◆ **Provided information**:
· · · · ·
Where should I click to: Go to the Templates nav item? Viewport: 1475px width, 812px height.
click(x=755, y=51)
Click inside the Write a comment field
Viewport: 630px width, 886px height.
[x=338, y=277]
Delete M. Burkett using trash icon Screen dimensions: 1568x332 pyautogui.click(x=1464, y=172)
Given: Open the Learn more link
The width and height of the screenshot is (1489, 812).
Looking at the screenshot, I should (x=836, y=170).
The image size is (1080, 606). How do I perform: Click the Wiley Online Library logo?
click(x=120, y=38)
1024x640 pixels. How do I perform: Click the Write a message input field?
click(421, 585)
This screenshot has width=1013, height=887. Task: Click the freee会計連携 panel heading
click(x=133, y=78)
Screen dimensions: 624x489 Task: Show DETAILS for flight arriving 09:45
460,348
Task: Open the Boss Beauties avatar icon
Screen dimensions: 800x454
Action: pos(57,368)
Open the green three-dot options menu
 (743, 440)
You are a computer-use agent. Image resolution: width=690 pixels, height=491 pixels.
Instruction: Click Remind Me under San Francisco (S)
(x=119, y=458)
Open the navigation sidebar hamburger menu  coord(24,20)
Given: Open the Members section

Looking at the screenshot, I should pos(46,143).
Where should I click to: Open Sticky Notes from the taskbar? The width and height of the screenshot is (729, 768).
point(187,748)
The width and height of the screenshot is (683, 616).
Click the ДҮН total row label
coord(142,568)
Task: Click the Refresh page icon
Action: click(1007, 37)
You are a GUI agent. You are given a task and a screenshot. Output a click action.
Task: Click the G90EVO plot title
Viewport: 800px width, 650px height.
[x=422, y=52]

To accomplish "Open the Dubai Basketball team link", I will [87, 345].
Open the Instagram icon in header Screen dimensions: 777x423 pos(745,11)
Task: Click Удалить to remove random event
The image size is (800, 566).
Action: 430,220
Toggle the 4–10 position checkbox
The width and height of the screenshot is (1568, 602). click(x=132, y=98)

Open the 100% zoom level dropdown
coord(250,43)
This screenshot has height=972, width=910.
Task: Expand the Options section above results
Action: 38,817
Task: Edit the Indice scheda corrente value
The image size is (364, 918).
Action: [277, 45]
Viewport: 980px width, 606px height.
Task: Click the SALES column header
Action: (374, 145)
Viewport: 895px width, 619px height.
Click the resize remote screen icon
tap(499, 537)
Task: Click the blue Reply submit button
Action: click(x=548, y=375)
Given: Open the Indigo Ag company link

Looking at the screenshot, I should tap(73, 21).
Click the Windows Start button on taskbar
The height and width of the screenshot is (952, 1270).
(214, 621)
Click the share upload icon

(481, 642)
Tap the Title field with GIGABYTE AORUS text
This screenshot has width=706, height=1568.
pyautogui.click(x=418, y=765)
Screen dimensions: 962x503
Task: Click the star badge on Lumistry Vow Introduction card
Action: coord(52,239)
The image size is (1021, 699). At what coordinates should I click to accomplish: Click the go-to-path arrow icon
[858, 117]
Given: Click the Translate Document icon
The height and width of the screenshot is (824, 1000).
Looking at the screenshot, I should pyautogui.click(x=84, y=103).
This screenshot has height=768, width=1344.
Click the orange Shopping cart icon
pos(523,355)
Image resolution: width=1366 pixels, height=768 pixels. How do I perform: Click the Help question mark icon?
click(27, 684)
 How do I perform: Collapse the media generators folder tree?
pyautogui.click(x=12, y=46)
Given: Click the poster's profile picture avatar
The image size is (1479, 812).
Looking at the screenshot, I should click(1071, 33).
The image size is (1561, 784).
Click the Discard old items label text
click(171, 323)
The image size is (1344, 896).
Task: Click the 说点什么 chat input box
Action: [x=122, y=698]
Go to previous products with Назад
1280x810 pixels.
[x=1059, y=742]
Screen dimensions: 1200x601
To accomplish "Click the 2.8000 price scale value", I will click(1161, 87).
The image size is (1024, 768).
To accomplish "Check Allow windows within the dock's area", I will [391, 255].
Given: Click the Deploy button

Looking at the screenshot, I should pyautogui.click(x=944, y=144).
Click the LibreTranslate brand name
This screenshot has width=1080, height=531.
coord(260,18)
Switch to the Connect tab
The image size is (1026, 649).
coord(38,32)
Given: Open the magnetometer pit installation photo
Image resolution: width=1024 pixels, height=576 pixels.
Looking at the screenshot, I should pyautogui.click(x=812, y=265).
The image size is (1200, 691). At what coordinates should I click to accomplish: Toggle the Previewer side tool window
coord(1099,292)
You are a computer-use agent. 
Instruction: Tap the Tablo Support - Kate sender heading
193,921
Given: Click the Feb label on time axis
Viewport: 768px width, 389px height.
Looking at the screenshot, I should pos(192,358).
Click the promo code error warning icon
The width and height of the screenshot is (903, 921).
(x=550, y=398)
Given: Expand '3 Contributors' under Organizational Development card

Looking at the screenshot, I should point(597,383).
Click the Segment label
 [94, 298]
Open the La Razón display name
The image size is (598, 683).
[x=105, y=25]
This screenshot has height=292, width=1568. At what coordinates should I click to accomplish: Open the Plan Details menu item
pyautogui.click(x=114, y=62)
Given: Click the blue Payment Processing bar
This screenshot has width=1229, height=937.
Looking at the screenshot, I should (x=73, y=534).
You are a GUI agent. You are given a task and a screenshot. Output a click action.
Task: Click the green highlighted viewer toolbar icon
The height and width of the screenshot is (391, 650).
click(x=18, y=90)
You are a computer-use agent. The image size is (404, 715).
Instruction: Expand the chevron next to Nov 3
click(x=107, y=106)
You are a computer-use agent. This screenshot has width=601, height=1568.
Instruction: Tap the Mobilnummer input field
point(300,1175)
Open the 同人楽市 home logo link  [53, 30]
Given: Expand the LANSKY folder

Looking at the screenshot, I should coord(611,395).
· · · · ·
◆ **Assignment**:
Print from the line containing "The image size is (1200, 691)." to the last line above, exactly as written.

◆ **Result of the task**:
The image size is (1200, 691). At what coordinates should I click to accomplish: Toggle the Previewer side tool window
coord(1099,292)
You are a computer-use agent. 
Instruction: Tap the Tablo Support - Kate sender heading
193,921
Given: Click the Feb label on time axis
Viewport: 768px width, 389px height.
Looking at the screenshot, I should pos(192,358).
Click the promo code error warning icon
The width and height of the screenshot is (903, 921).
(x=550, y=398)
Given: Expand '3 Contributors' under Organizational Development card

Looking at the screenshot, I should point(597,383).
Click the Segment label
 [94, 298]
Open the La Razón display name
The image size is (598, 683).
[x=105, y=25]
This screenshot has height=292, width=1568. At what coordinates should I click to accomplish: Open the Plan Details menu item
pyautogui.click(x=114, y=62)
Given: Click the blue Payment Processing bar
This screenshot has width=1229, height=937.
Looking at the screenshot, I should (x=73, y=534).
You are a GUI agent. You are given a task and a screenshot. Output a click action.
Task: Click the green highlighted viewer toolbar icon
The height and width of the screenshot is (391, 650).
click(x=18, y=90)
You are a computer-use agent. The image size is (404, 715).
Instruction: Expand the chevron next to Nov 3
click(x=107, y=106)
You are a computer-use agent. This screenshot has width=601, height=1568.
Instruction: Tap the Mobilnummer input field
point(300,1175)
Open the 同人楽市 home logo link  [53, 30]
Given: Expand the LANSKY folder

Looking at the screenshot, I should coord(611,395).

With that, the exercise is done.